= Harry Randall Jr. =

American lawyer (1927–2013)

Harry Randall Jr. (January 30, 1927 – May 2, 2013) was an American Republican Party politician from New Jersey who served in the New Jersey General Assembly from 1962 to 1966 and from 1968 to 1970, after which he served as a member of the Bergen County Board of Chosen Freeholders.

==Electoral history==
He served as a Councilman in Westwood, New Jersey before winning a seat in the State Assembly in 1961. He was re-elected in 1963. He ran for State Senator in 1965, but lost the Republican primary. He ran again for Assemblyman in 1967 and won. He did not seek re-election in 1969. In 1973, he ran for State Senator in Bergen County District 39, but lost to Democrat Raymond Garramone. He later served on the Bergen County Board of Freeholders.

==Personal==
Randall was born on January 30, 1927, in Oradell, New Jersey and grew up in nearby Westwood.

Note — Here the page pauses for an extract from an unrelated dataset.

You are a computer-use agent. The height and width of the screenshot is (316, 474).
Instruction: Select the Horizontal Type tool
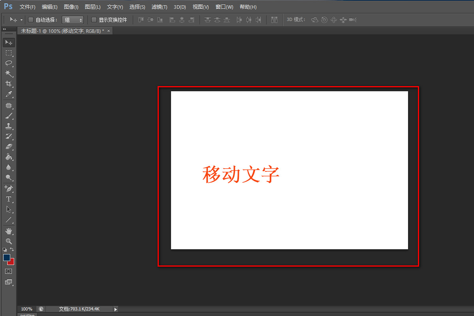pos(9,199)
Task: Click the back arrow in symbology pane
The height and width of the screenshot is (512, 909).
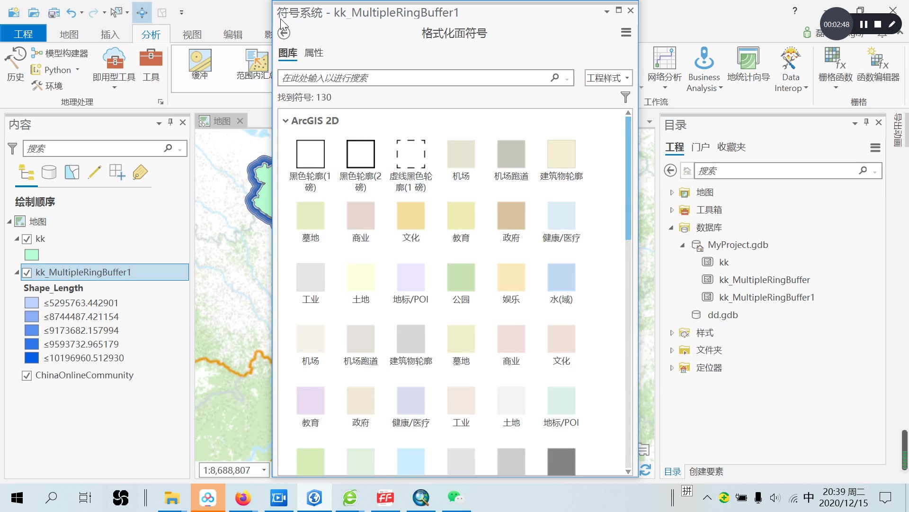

He served as a translator in the United States Army during World War II, after receiving training in Japanese at Princeton University, the University of Minnesota and Yale University. After completing his military service, he attended Dartmouth College and received a law degree from Rutgers School of Law–Newark.

His daughter, Elizabeth Randall, later held the Assembly seat from the 39th Legislative District, while his son Thomas has served as mayor of Ho-Ho-Kus.